Source material:
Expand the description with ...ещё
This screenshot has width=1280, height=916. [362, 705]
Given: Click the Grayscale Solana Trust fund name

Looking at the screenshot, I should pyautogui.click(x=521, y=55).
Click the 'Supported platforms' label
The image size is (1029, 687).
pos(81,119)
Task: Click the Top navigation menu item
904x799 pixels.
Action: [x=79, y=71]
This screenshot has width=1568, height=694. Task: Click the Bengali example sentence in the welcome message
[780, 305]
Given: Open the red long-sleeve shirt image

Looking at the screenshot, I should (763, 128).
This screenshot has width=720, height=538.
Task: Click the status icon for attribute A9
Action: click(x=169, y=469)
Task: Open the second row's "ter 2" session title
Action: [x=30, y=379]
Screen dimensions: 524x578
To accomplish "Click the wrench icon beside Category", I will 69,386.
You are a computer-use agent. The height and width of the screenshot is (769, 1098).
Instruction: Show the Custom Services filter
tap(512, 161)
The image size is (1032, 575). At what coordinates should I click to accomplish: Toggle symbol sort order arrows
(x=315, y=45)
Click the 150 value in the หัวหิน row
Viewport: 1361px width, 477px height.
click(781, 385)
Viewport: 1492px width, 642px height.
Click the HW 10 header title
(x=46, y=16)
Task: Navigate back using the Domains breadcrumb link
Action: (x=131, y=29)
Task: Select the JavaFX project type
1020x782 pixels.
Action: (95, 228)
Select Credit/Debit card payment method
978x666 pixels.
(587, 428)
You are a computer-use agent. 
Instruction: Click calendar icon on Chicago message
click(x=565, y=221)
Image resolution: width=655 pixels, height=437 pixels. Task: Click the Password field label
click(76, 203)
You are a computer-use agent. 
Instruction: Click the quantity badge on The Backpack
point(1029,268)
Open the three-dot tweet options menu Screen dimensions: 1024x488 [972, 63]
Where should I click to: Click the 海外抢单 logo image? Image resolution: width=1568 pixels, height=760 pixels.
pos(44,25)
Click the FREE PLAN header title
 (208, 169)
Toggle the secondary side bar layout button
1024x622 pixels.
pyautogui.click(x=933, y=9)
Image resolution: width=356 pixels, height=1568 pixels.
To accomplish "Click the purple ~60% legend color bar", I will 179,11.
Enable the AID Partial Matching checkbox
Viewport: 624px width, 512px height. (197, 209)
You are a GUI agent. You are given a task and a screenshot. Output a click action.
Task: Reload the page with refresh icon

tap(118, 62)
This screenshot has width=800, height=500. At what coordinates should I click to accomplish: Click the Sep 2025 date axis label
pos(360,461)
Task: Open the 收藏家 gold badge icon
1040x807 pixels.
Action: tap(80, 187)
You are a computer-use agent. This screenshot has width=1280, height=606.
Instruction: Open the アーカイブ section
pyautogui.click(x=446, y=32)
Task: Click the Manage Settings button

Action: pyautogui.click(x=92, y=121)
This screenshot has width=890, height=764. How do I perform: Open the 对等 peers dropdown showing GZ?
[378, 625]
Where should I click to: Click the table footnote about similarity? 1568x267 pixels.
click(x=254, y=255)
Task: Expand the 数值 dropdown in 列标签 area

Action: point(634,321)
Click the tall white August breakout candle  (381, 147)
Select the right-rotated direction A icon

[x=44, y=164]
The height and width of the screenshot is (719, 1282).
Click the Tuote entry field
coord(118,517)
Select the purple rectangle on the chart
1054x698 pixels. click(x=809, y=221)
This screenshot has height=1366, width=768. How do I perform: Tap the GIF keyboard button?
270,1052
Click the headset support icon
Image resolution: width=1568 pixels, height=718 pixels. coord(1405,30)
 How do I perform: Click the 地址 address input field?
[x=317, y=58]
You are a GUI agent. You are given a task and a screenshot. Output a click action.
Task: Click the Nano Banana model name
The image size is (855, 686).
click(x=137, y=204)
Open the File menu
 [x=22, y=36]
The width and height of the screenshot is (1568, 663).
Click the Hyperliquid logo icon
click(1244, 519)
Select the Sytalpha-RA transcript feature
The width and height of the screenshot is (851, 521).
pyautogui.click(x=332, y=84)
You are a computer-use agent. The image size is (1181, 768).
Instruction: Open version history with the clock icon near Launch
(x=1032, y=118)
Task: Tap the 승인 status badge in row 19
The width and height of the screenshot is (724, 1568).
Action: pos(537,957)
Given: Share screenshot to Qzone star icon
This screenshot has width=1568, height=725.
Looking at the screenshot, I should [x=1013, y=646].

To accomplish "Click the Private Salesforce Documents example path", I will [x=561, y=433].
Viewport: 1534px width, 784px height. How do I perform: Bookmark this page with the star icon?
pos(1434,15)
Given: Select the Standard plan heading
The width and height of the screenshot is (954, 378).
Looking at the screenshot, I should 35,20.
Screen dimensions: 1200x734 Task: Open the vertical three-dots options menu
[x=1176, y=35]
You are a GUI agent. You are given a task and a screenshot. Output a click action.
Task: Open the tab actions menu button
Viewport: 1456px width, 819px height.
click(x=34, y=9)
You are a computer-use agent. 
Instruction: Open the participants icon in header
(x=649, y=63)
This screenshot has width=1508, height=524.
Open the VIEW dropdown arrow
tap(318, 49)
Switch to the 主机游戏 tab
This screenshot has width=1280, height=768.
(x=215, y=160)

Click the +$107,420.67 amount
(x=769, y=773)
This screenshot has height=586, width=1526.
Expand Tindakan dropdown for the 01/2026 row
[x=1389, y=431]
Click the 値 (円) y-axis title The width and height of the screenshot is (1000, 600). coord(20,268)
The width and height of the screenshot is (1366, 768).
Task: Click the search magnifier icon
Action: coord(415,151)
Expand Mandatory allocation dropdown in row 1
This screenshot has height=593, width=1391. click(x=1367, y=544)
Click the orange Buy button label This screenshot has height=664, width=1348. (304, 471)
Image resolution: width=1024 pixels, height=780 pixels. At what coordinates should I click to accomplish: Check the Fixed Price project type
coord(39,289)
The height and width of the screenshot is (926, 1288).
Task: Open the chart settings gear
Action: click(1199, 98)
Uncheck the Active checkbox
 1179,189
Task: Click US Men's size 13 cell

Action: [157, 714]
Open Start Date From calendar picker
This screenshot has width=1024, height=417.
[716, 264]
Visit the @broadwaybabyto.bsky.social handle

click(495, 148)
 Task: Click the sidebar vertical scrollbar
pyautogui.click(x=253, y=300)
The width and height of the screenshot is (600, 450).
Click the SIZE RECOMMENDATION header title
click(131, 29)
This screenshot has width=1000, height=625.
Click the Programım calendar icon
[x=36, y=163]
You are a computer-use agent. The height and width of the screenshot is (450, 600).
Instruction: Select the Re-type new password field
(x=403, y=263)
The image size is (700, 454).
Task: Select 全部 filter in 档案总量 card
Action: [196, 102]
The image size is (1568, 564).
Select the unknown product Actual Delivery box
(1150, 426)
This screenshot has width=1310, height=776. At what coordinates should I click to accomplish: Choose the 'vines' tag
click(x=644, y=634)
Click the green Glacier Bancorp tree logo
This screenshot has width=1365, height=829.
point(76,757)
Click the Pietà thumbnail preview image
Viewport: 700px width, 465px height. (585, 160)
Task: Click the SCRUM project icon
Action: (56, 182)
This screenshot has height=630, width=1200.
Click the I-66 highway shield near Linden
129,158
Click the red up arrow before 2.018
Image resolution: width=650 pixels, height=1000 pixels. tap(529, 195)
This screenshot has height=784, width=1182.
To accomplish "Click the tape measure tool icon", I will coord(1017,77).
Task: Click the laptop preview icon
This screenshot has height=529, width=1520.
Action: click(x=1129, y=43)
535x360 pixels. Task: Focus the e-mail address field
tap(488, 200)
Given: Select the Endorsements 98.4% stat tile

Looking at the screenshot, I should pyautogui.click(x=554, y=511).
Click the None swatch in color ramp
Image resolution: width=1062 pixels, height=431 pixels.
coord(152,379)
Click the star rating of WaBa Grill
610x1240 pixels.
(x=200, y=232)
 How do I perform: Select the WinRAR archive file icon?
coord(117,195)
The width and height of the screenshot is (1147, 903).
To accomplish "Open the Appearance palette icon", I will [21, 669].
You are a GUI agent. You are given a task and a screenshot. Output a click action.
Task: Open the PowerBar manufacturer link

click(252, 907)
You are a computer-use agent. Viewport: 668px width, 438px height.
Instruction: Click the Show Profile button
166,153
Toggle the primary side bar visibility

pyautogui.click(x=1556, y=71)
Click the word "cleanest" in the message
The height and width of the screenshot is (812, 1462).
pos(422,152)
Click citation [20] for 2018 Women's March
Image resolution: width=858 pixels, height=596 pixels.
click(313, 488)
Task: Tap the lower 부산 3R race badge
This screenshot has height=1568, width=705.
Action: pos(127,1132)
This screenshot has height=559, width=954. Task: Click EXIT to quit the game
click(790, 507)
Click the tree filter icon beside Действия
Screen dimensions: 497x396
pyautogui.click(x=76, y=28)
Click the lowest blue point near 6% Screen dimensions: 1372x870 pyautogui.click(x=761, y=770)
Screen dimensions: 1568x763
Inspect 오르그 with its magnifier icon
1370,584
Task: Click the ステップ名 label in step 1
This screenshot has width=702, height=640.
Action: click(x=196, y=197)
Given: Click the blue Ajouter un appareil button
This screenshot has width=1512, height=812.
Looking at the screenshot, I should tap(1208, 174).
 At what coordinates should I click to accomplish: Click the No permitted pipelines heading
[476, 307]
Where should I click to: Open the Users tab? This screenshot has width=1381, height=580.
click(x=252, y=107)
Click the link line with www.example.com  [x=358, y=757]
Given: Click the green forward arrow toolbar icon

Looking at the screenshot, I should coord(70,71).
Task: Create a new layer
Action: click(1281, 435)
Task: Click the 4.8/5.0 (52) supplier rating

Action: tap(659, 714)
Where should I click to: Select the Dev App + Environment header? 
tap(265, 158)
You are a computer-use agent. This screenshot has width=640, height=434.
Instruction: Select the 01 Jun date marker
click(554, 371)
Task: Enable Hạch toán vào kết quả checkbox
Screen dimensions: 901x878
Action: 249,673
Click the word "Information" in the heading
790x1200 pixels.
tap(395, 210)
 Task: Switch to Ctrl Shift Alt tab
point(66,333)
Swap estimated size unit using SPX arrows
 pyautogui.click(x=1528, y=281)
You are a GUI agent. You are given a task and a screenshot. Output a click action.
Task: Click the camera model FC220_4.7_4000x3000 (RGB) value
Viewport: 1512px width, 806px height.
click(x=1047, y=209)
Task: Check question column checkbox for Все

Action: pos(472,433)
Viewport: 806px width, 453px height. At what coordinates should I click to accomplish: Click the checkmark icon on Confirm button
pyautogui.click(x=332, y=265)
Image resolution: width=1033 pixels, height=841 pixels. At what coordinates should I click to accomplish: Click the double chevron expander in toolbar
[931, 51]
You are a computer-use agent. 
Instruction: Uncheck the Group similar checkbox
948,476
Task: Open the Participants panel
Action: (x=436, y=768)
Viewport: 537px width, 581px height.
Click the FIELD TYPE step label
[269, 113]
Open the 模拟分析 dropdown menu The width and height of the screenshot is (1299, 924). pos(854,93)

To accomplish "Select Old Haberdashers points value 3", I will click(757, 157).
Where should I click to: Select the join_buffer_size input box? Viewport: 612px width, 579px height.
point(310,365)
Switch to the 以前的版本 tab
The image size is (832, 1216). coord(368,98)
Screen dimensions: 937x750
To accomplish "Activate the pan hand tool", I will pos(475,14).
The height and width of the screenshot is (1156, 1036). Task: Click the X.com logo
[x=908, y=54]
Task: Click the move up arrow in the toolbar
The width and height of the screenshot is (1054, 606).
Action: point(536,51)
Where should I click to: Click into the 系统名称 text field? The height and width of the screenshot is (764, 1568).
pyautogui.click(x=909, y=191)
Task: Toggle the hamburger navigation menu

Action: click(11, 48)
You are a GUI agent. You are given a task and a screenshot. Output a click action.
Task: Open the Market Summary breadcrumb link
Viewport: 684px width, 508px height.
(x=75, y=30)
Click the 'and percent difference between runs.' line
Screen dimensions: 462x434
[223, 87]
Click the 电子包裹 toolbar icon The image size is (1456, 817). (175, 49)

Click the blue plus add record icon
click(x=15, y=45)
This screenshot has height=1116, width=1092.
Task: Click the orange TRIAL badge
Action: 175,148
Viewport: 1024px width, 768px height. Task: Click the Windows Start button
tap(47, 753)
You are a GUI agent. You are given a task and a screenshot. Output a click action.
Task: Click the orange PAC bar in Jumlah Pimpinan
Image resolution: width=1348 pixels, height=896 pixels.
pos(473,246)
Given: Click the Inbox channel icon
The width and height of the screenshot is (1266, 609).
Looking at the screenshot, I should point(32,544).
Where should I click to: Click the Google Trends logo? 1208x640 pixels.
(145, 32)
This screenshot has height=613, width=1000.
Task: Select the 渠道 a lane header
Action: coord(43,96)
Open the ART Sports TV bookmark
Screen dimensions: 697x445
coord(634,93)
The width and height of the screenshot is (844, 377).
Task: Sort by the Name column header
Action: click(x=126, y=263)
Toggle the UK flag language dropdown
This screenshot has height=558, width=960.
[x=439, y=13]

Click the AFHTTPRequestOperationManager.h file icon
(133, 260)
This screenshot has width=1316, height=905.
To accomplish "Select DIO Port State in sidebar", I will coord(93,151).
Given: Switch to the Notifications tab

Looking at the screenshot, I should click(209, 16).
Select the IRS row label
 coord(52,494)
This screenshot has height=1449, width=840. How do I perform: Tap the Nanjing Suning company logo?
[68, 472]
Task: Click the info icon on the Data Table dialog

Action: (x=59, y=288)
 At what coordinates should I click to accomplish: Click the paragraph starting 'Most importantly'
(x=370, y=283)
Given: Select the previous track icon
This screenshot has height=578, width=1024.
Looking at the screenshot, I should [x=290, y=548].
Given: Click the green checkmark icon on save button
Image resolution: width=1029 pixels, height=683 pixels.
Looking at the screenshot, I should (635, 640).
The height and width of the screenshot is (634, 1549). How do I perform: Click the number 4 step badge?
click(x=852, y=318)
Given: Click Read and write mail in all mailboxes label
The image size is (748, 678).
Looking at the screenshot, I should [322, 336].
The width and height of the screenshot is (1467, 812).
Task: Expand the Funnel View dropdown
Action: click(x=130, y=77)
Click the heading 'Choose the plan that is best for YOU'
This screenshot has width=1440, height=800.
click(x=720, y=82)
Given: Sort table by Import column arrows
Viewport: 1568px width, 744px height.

What is expected: Please give back the records exactly as written, beginning at the first line and including the line that holds "Click the 'Supported platforms' label" as the last.

Response:
Expand the description with ...ещё
This screenshot has width=1280, height=916. [362, 705]
Given: Click the Grayscale Solana Trust fund name

Looking at the screenshot, I should pyautogui.click(x=521, y=55).
Click the 'Supported platforms' label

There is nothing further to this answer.